# Spark Group D Assigment
### An analysis on the U.S. states with relations to the time of departure and arrival to the respective airports (given the 'Flights Dataset', discussed in class).

### @Authors
 - Sandra Alemayehu
 - Frederico Andrade
 - Fernando Llopis
 - Amritesh Palani
 - Carmen Roldan
 - Bibake Uppal

## "INDEX"

## 1. Introduction to the our Dataset ("flights_jan08.csv")

According to a 2010 report made by the US Federal Aviation Administration, the economic price of domestic flight delays entails a yearly cost of 32.9 billion dollars to passengers, airlines and other parts of the economy. More than half of that amount comes from passengers' pockets, as they do not only waste time waiting for their planes to leave, but also miss connecting flights, spend money on food and have to sleep on hotel rooms while they're stranded.

The report, focusing on data from year 2007, estimated that air transportation delays put a 4 billion dollar dent in the country's gross domestic product that year. Full report can be found 
<a href="http://www.isr.umd.edu/NEXTOR/pubs/TDI_Report_Final_10_18_10_V3.pdf">here</a>.
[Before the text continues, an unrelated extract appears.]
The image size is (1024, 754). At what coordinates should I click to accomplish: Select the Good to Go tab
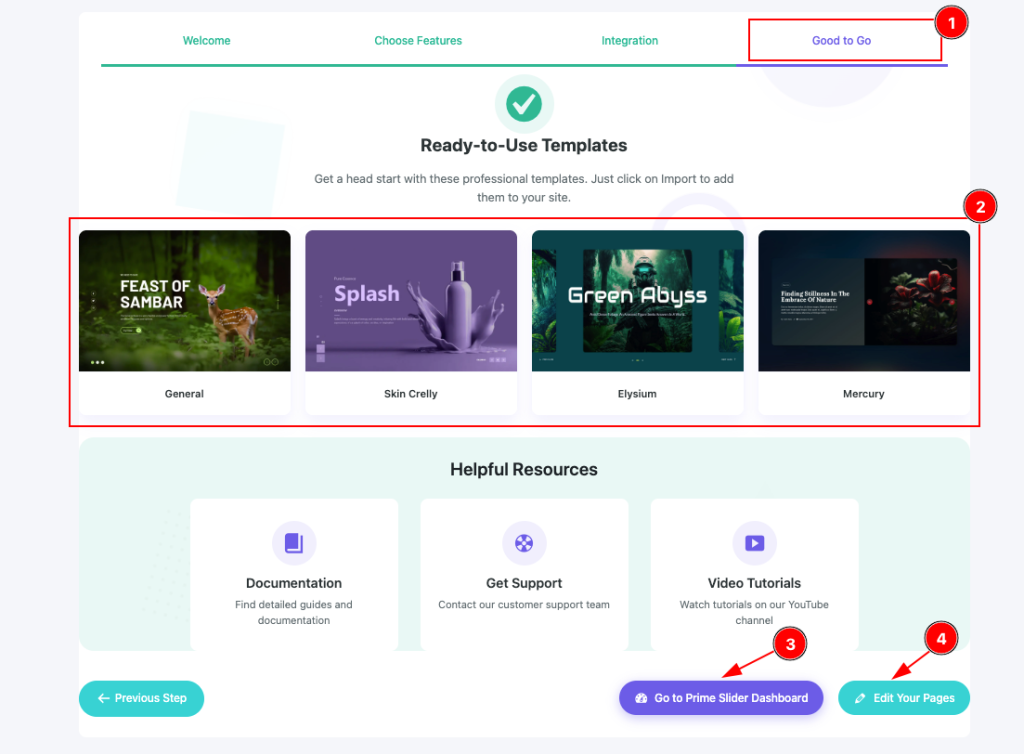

But which are the causes for these delays?

In order to answer this question, we are going to analyze the provided dataset, containing up to 1.936.758 different internal flights in the US for 2008 and their causes for delay, diversion and cancellation; if any.

The data comes from the U.S. Department of Transportation's (DOT) Bureau of Transportation Statistics (BTS)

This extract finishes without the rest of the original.